Judith A. Shepherd, Asst. U. S. Atty., Dallas, Tex., for defendant-appellee.

Appeal from the United States District Court for the Northern District of Texas.

Before RUBIN and GARZA, Circuit Judges, and SUTTLE, * District Judge.

ALVIN B. RUBIN, Circuit Judge:

This is an action under the Federal Tort Claims Act (FTCA) against the United States. R. D. Brown seeks to recover damages on the ground that an F.B.I. agent, by giving false testimony to a state grand jury and two state criminal juries, maliciously prosecuted Brown and violated Brown's fourth and fifth amendment rights. The district court dismissed the complaint, finding that the agent acted without malice; the court failed to discuss Brown's constitutional claims. We affirm, holding that, as to the malicious prosecution claim, the district court committed no error in finding that Brown failed to prove that the agent acted with malice. We also conclude that Brown's constitutional claims are not cognizable under the FTCA.

I.

In July, 1973, Texas State and Federal Deposit Insurance Corporation bank examiners discovered a check "kite" by a depositor in the First State Bank at Vernon, Texas. 1 The bank was closed and placed in receivership.

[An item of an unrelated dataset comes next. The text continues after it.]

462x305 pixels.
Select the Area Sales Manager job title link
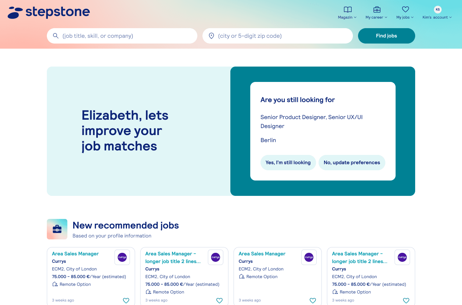(x=75, y=253)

Because the "kite" was used to finance the purchase of cotton, and the cotton later increased dramatically in value, the amounts recovered from the perpetrators of the "kite" and from the bank's assets were sufficient to avert any loss to the F.D.I.C. or to the bank's stockholders.

Lee Stephens, an F.B.I. agent supposedly expert in accounting and banking matters, was assigned to investigate the possibility that violations of federal banking laws had occurred. He arrived in Vernon after the bank had been closed, and, during the investigation, supervised the activities of a staff of thirty-eight, including F.B.I. agents and personnel of the Texas Department of Safety.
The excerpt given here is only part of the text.